[Start of section]
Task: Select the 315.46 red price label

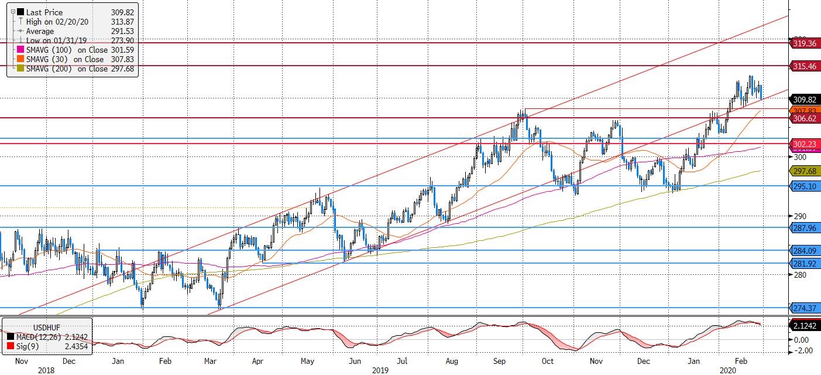Action: point(805,67)
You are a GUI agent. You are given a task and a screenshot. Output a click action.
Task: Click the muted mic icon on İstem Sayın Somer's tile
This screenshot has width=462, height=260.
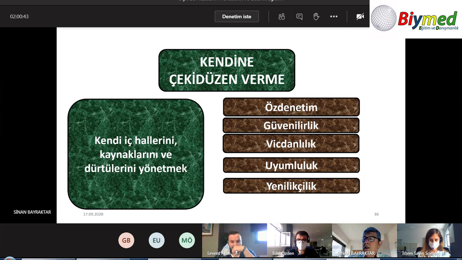[444, 253]
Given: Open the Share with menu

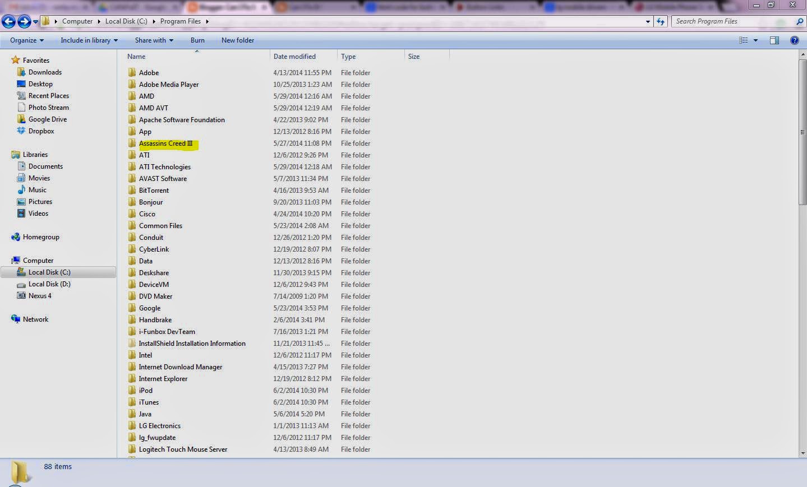Looking at the screenshot, I should click(154, 40).
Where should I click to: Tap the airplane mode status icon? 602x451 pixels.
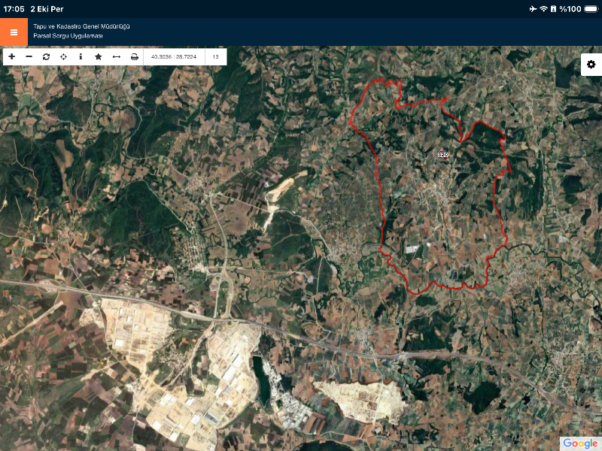click(533, 8)
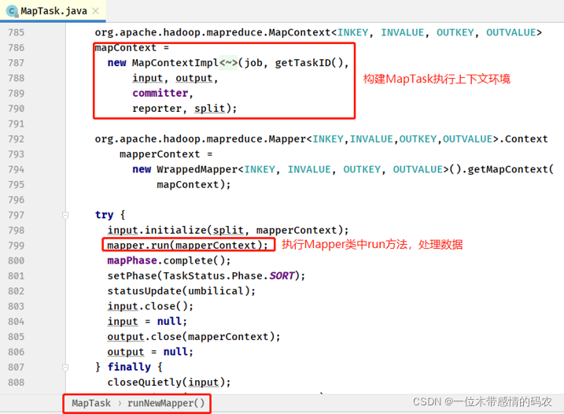The image size is (564, 414).
Task: Click the committer field reference
Action: (160, 93)
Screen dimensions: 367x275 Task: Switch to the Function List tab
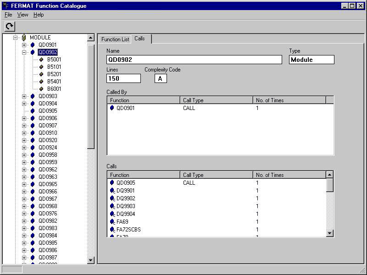[x=115, y=39]
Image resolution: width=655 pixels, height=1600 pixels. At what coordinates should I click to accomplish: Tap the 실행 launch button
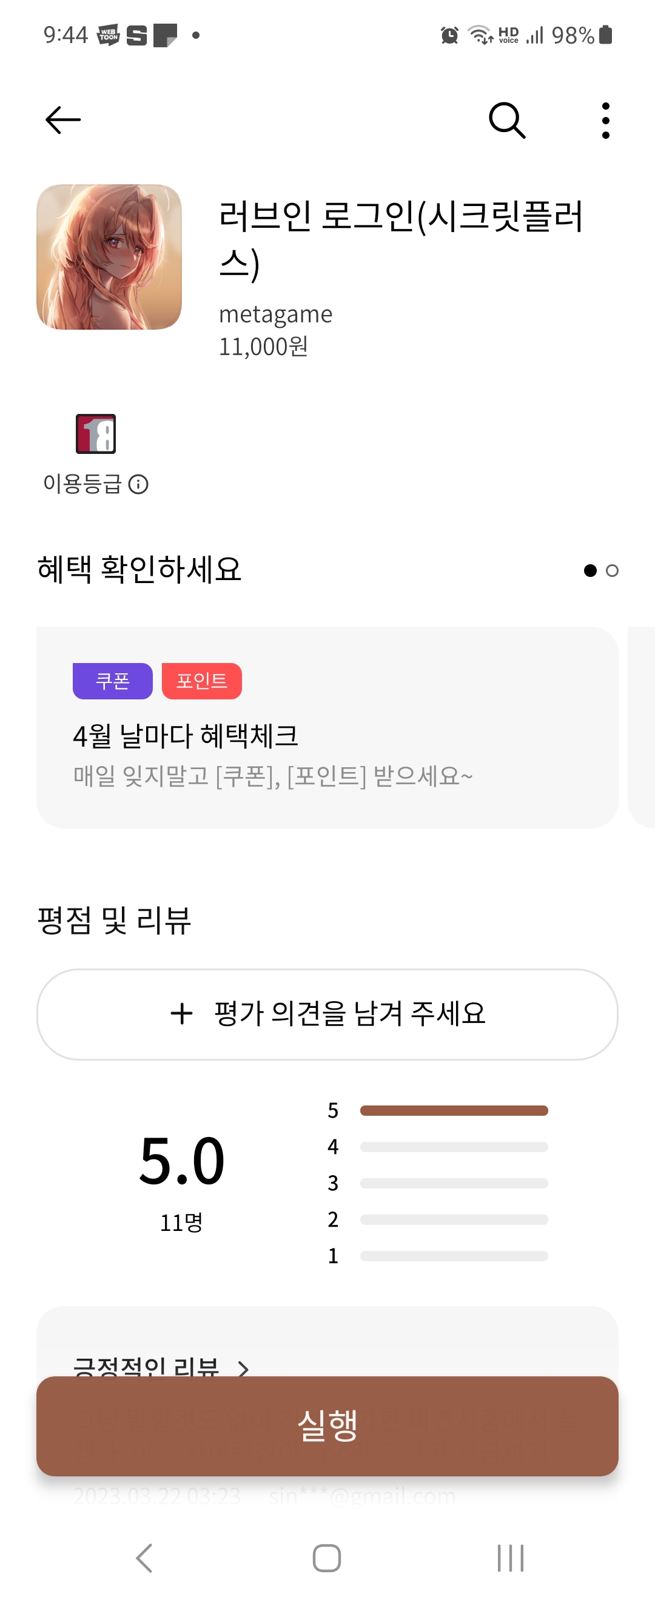[x=328, y=1425]
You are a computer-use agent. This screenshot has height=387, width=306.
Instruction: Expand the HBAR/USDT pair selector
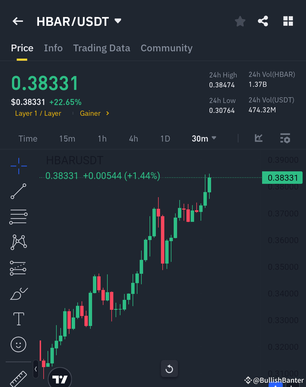pos(117,20)
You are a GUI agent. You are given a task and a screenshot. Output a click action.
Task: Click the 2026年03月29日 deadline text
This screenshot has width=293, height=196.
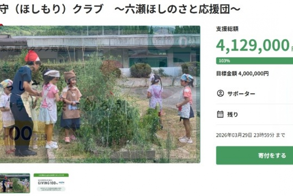(250, 135)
[End of section]
Task description: The answer is the full set of records printed exactly, less the pictures.

Task solution:
Task: Select the 315.46 red price label

Action: point(805,67)
You are a GUI agent. You are given a task and a screenshot. Output a click action.
Task: Click the muted mic icon on İstem Sayın Somer's tile
This screenshot has width=462, height=260.
[444, 253]
Given: Open the Share with menu

Looking at the screenshot, I should click(154, 40).
Where should I click to: Tap the airplane mode status icon? 602x451 pixels.
click(533, 8)
The image size is (564, 414).
Task: Click the committer field reference
Action: (160, 93)
Screen dimensions: 367x275 Task: Switch to the Function List tab
[x=115, y=39]
Image resolution: width=655 pixels, height=1600 pixels. At what coordinates should I click to accomplish: Tap the 실행 launch button
[x=328, y=1425]
You are a computer-use agent. This screenshot has height=387, width=306.
Instruction: Expand the HBAR/USDT pair selector
pos(117,20)
You are a GUI agent. You are given a task and a screenshot. Output a click action.
Task: Click the 2026年03月29日 deadline text
This screenshot has width=293, height=196.
(250, 135)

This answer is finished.